Question

Time-course group difference analysis with repeated individuals using limma-voom

0

Entering edit mode

Leonardo Collado Torres ★ 1.1k

@lcolladotor

Last seen 5 weeks ago

United States

Hi,

From the limmaUsersGuide() section "9.7 Multi-level Experiments" I learned about using duplicateCorrelation() and passing that information to lmFit() to handle observations from the same individual (using block and correlation arguments). Similarly, from "9.6.2 Many time points" I learned about how to multiply splines with a group variable and extract the F-statistic showing the differences between groups across time using topTable(coef). Those sections don't use voom() as they were likely written before voom() existed.

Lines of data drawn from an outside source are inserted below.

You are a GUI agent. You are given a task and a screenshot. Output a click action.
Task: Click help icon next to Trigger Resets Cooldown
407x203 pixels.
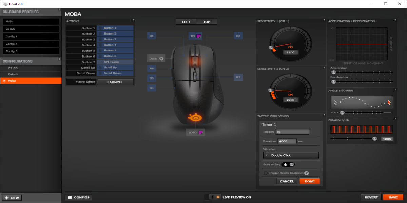tap(306, 173)
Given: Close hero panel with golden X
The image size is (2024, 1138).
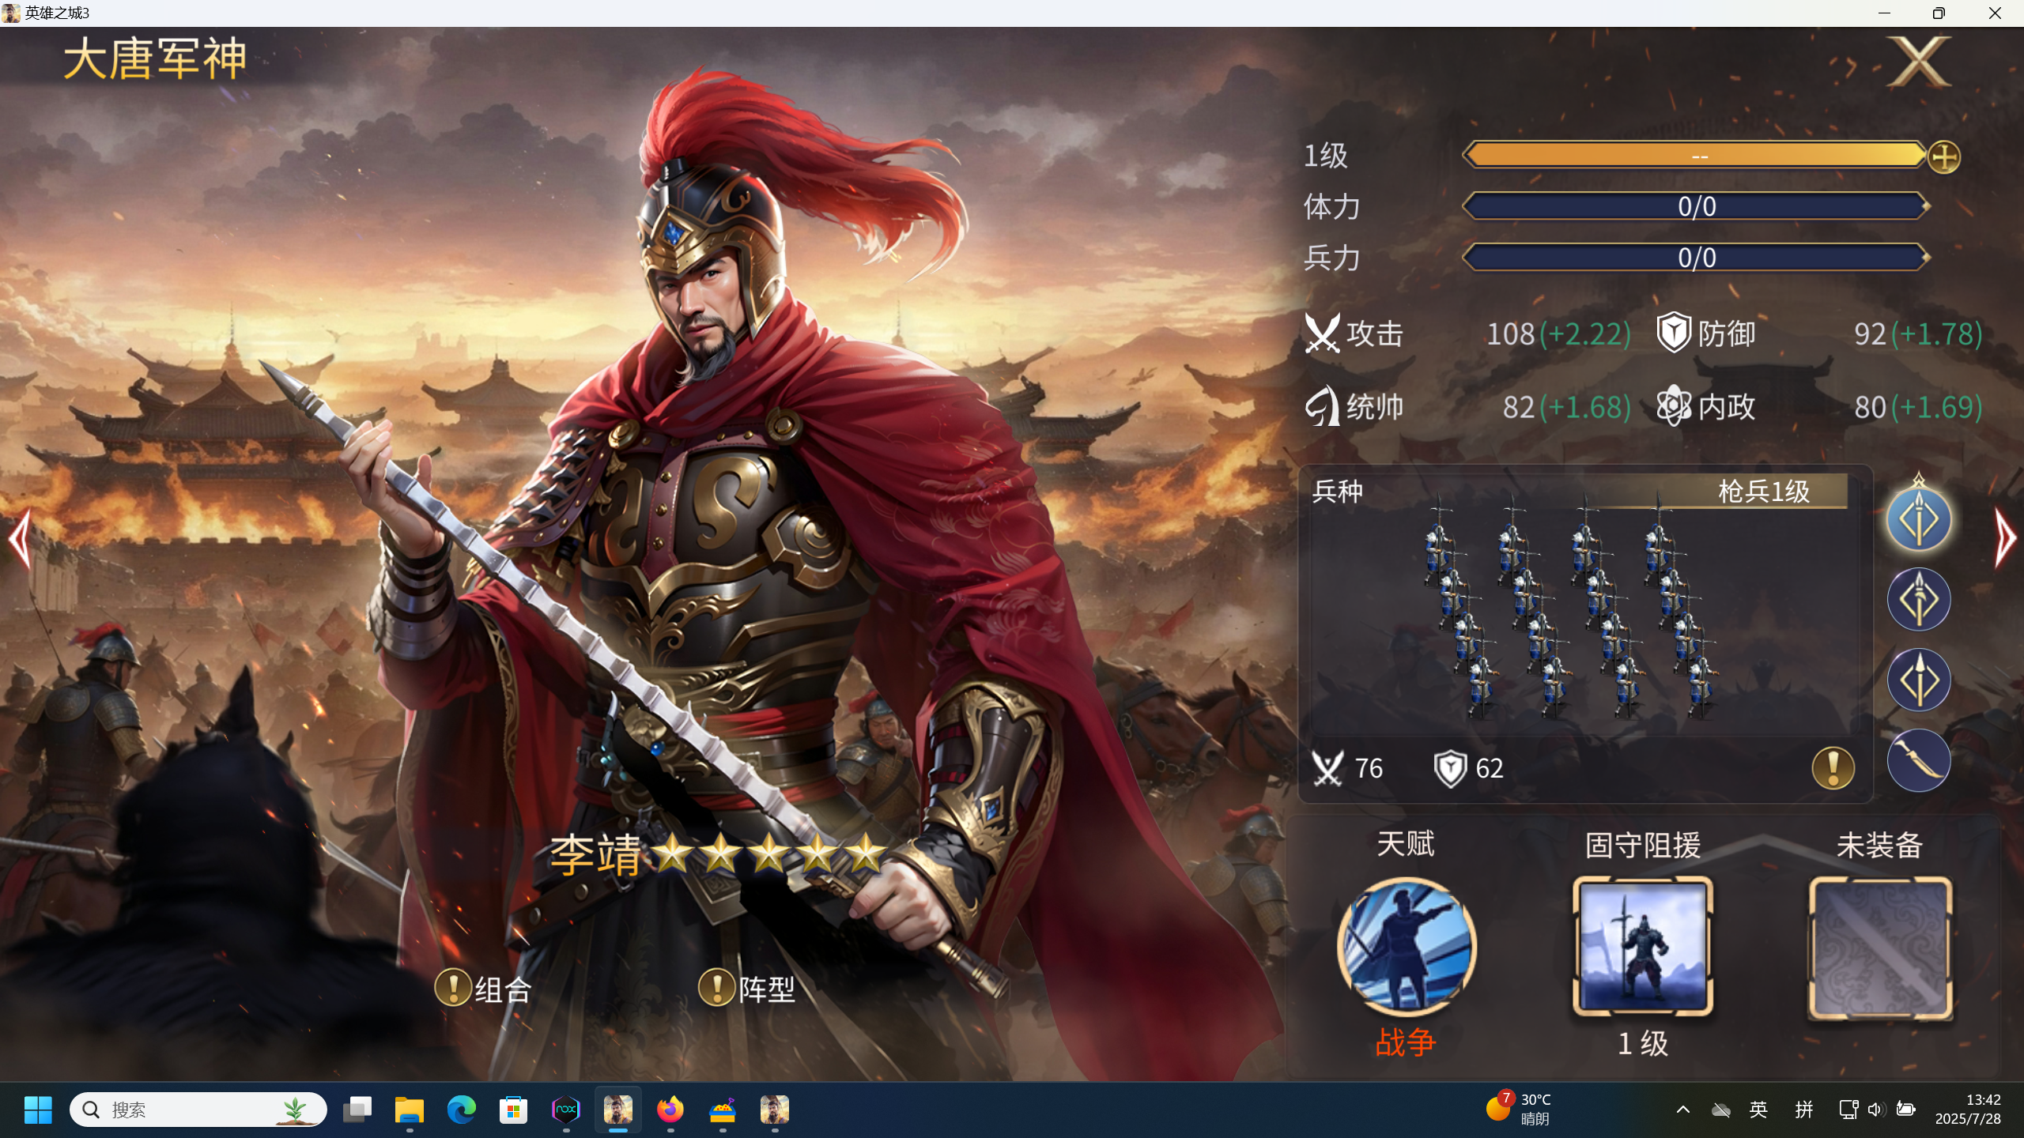Looking at the screenshot, I should [1919, 62].
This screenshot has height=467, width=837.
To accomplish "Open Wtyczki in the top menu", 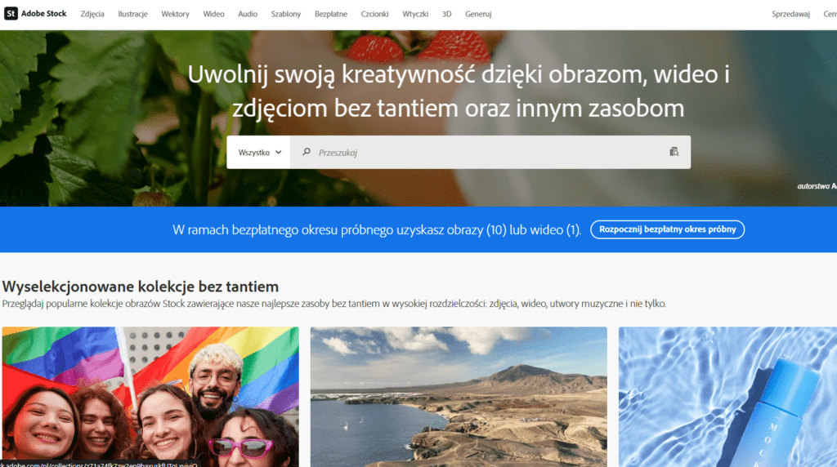I will [415, 15].
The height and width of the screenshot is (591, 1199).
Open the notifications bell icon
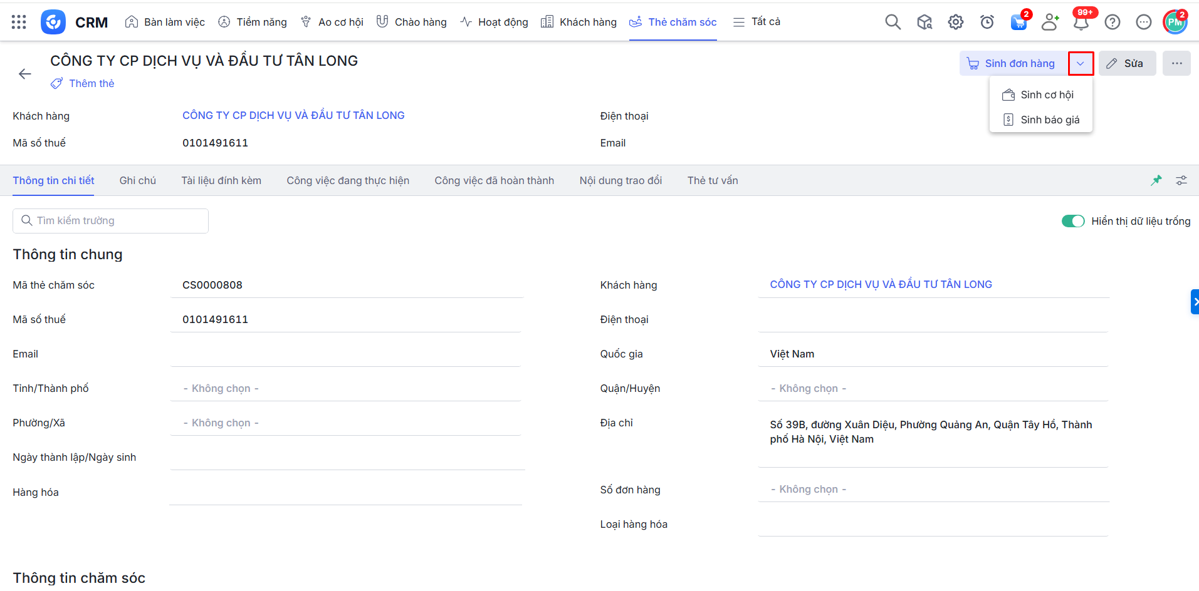[1081, 23]
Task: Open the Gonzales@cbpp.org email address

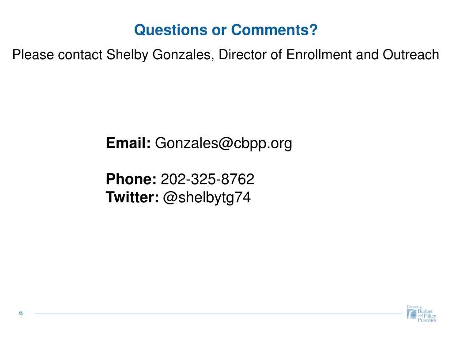Action: (223, 143)
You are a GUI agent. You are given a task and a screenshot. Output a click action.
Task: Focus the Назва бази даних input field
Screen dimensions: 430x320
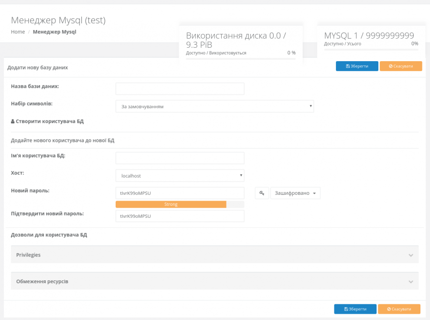click(x=180, y=89)
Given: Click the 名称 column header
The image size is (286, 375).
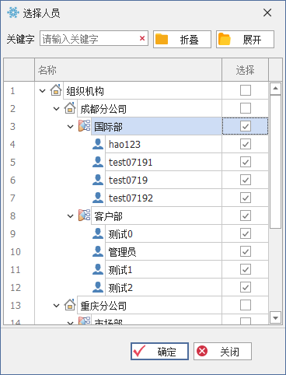Looking at the screenshot, I should (128, 70).
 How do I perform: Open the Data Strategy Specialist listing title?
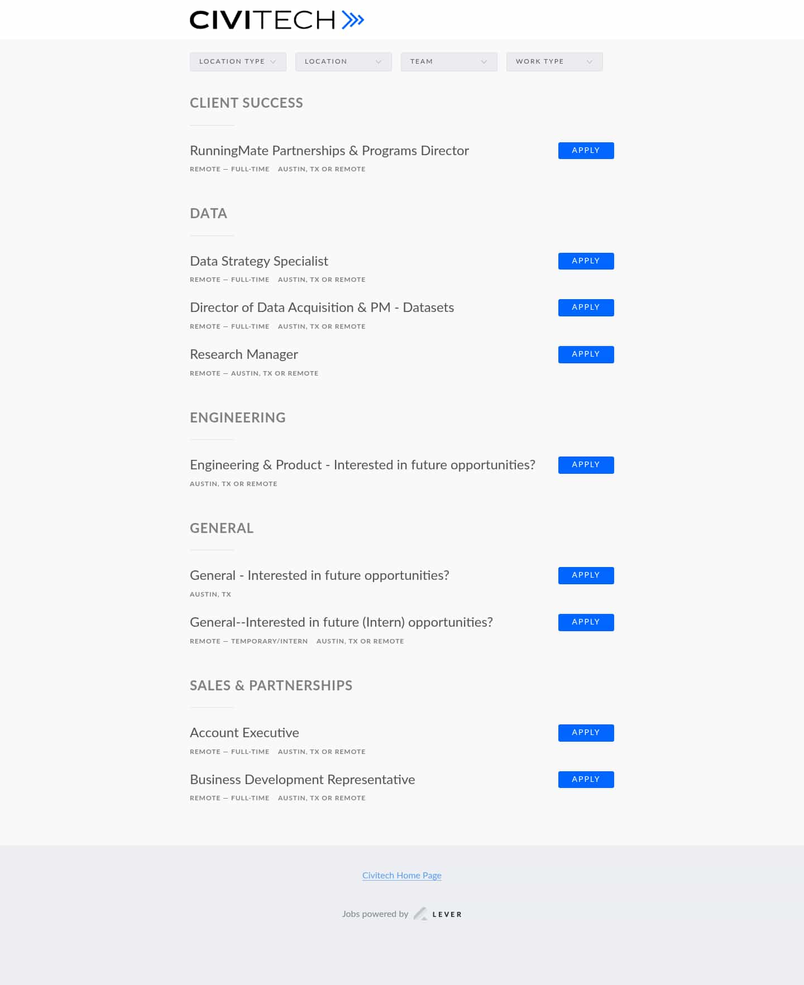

In any case, I'm analyzing a data set with 2 regions and individuals spanning many age groups. Some individuals yielded data for both regions, some did not. To explore the correlation by individual, I ran limma-voom with and without using duplicateCorrelation(). The p-values and adjusted-p-values are smaller for the model that takes the individual correlation into account, but are fairly similar. However, a subset of the F-statistics are very different.

First of all, I was surprised by the range of some of the F-statistics (over 3 in log10). Second, this plot doesn't agree with how similar the p-values look like. How come the 2 models yield similar p-values for genes with widely different F-statistics? (the degrees of freedom should be the same)

I then explored the coefficients of interest (the interaction between the 2nd region and the time linear splines) and they look pretty different (see last pages of the pdf in the gist).

Assuming that I used the functions correctly, do you expect the F-statistics to be so different for a few of genes? What about the coefficients? I know that lmFit() changes between lm.series and gls.series for the 2 different ways I used it, but I expected the coefficients to look mostly similar given that the consensus correlation is about 0.24 (much lower than the default of 0.75). Or could the lm.series vs gls.series explain the difference here? ***At this point I realize that I didn't use topTable() correctly***

Best,

Leonardo

Code used (shows parts of the design matrix and session info):

limma • 1.0k views

ADD COMMENT • link updated 6.9 years ago by Aaron Lun ★ 28k • written 6.9 years ago by Leonardo Collado Torres ★ 1.1k

0

Entering edit mode

Hi,

While I did figure out my main problem, I decided it would still be worth posting just as an example of how completing all the Bioconductor posting guide steps can help users find their own problem.

In my case, when I was writing the last part of my question, I realized that maybe I wasn't comparing the correct genes between the 2 models. It turns out that I was missing sort.by = 'none' in my topTable() calls. The fixed plots are available at .

## For the MA like plot, although this table is no longer useful
#                less than 3 on x
# close to 0 on Y FALSE  TRUE   Sum
#           FALSE   640  9165  9805
#           TRUE   1702 13145 14847
#           Sum    2342 22310 24652

Now most of the plots makes sense. The p-values (and adjusted-p-values) are no longer so similar as they once were: from the topTable() docs I thought that topTable() sorted the genes by F in this case, not p-value (they are p-value sorted, which explains the previous plots). I'm still surprised by the range of the F-statistics though.

In general though, I'm still unsure how to determine whether to go ahead with the lmFit() results from using or not using duplicateCorrelation(). How would you choose which model to use? I expected the results from using the correlation to lead to less DE calls. Using it might be too time consuming for expression features more numerous than genes (about 24k here).

## In general: DE signal among models

> addmargins(table('Using corr' = top$adj.P.Val < 0.05, 'Naive' = top2$adj.P.Val < 0.05)) Naive Using corr FALSE TRUE Sum FALSE 2882 361 3243 TRUE 919 20490 21409 Sum 3801 20851 24652

Best,

Leonardo

ADD REPLY • link 6.9 years ago Leonardo Collado Torres ★ 1.1k

score 1 · Accepted Answer · 2017-11-22

Regarding the choice between models: reading your comment indicates that the models share 20490 DE genes, with only 361 and 919 DE genes unique to each model. This suggests that, relatively speaking, there's not much difference between the models to worry about. (It is quite a large number of DE genes, which may make it difficult to interpret the results. I would have suggested using treat but that's not really possible for F-tests.)

From a theoretical perspective, I would go with duplicateCorrelation here - a consensus correlation of 0.24 suggests that the individual of origin does have some effect, as one might expect, and it would be best to account for that. That said, the similarities between the two models means that you could set up and test your analysis using the naive approach, then switch over to duplicateCorrelation and let it run overnight.